Anderson has been a team owner's dream come true this season. After finishing the '02 campaign with two wins in six final round appearances, Anderson took the No. 3 spot in the final standings.
This season, Anderson has earned 10 victories in 13 final rounds in the first 20 events of the season. At Dallas, Anderson clinched his first NHRA POWERade Pro Stock championship as a driver. He earned three as a crew chief for Warren Johnson in the 1990s.
"We were pretty good last year, we at least threatened for the championship," Anderson said. "But then I flipped the car over and we blew up a motor and Jeg came on like a ball of fire. We at least had a chance at the championship last year. But it was nothing like this year.
"Looking back, we have not had a weak track so far this season. Everyone has tracks that they run stronger on and tracks that they don't. But we have had a chance to win every week. I can't remember when a Pro Stock team has been so consistent."
Anderson will tell you that the change in performance has nothing to do with the man behind the wheel.
"I am so proud of the guys we have working on this team," Anderson said. "These guys are absolutely fantastic. The engine guys are showing all the muscle and the equipment I have on the race track has gotten the job done. It's been all about the crew."
During the offseason Anderson spent all of his time working on the engine program, trying to find as much horsepower as possible. He wasn't the only one.
"If it wasn't for Kurt Johnson, we'd be dominating the class this season," Anderson said. "I'm sure he is saying the same thing, that if it wasn't for that damn Anderson guy, he'd be dominating the category. Kurt's performance elevated from last year. It went way up, but so did mine. Now Jeg is making gains and it's not that the rest of the class has fallen off, they just haven't made the gains that three or four teams have already.
"It's been an incredible year in Pro Stock and I can't imagine what it is going to be like next season. We've already seen the rest of the pack make some gains in performance."
With the 2003 POWERade championship settled, the 2004 crown might just come down to head-to-head performances between Anderson and Johnson once agin. The two drivers used to make tuning decisions for six-time champion Warren Johnson. But the champion's son, Kurt, moved on to start a career behind the wheel in 1993. Five years later, Anderson did the same.
Now the two former tuners are playing to win as drivers. So far, Anderson has the edge. Johnson has four wins in eight final rounds. Anderson and Johnson have met each other on elimination day nine times. Anderson has eight wins, including the last eight matchups. Anderson is 4-0 against Johnson in the final round.
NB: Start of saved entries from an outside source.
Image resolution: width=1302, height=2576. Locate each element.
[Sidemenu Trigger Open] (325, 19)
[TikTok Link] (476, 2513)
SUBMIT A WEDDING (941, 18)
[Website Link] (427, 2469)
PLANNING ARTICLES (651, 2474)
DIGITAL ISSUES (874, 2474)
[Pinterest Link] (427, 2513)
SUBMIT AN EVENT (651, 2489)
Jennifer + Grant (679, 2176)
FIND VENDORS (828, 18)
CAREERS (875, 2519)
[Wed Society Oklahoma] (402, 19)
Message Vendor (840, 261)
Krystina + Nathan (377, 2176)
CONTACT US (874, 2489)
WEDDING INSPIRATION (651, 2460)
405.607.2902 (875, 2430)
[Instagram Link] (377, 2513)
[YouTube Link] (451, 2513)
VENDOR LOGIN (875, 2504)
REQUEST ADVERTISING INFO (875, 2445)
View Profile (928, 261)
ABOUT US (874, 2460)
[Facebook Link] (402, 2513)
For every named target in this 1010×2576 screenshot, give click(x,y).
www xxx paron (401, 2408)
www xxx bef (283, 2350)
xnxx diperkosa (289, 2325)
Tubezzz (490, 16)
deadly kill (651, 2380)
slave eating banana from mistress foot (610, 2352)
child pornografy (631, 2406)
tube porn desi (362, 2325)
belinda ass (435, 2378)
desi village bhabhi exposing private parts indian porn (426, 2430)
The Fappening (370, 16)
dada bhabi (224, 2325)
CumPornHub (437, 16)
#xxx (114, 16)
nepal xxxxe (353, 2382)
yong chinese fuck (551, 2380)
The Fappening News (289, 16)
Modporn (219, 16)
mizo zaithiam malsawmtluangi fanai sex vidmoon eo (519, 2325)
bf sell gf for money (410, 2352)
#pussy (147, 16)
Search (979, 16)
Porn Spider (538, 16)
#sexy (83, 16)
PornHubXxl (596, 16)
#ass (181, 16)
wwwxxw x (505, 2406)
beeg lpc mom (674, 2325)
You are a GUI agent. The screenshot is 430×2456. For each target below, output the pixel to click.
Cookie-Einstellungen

"It came down to the head-to-head matchups and if he had won more of them, I am sure Kurt would (have won) the Pro Stock championship," Anderson said. "It is better to win the championship like this, going against the best competition as many times as we have. I'm just real glad we've come out on top as many times as we have. I'm having a blast this season. This is why we race, we race to win."